How can we improve discussions on the Forum?
by Lizka
Fill out this survey with your thoughts on community posts having their own section on the frontpage, what changes to the forum site you’d like to see, what conversations you’d like to see, or any other feedback.
Updates from the Mental Health Funder's Circle
by wtroy
The Mental Health Funder’s Circle supports organisations working on cost-effective and catalytic mental health interventions. It held its first grant round in the Fall/Winter of 2022, and has now distributed $254K total to three organisations (Vida Plena for community mental health in Ecuador, Happier Lives Institute for work on subjective well being and cause prioritization, and Rethink Wellbeing to support mental health initiatives in the EA community).
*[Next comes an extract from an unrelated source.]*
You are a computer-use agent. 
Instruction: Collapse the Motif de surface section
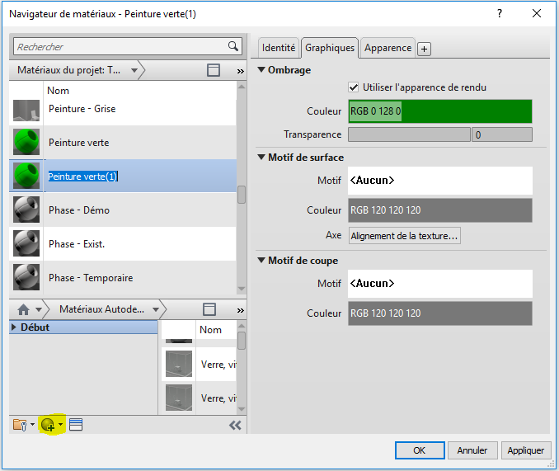[x=262, y=158]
The next round of funding is now open - apply here by April 1st.
Cyborg Periods: There will be multiple AI transitions
by Jan_Kulveit, rosehadshar
Suggests domains may move through three stages. Current day examples in brackets:
1. Human period - humans more powerful than AI (alignment research, business strategy).
2. Cyborg period - human + AI more powerful than humans or AIs individually (visual art, programming).
3. AI period - AIs more powerful than humans, and approx. equal to human+AI teams. (chess, shogi).
Transitions into the cyborg period will be incredibly impactful in some domains eg. research, human coordination, persuasion, cultural evolution. Which domains transition first also lends itself to different threat models and human response. For instance, moving faster on automating coordination relative to automating power, or on automating AI alignment research relative to AI research in general, could both reduce risk.
They also argue cyborg periods may be brief but pivotal, involving key deployment decisions and existential risk minimization work. To make the best use of them, we’ll need to have sufficient understanding of AI system’s strengths and weaknesses, novel modes of factoring cognition, modify AI systems towards cyborg uses, and practice working in human+AI teams in existing cyborg domains.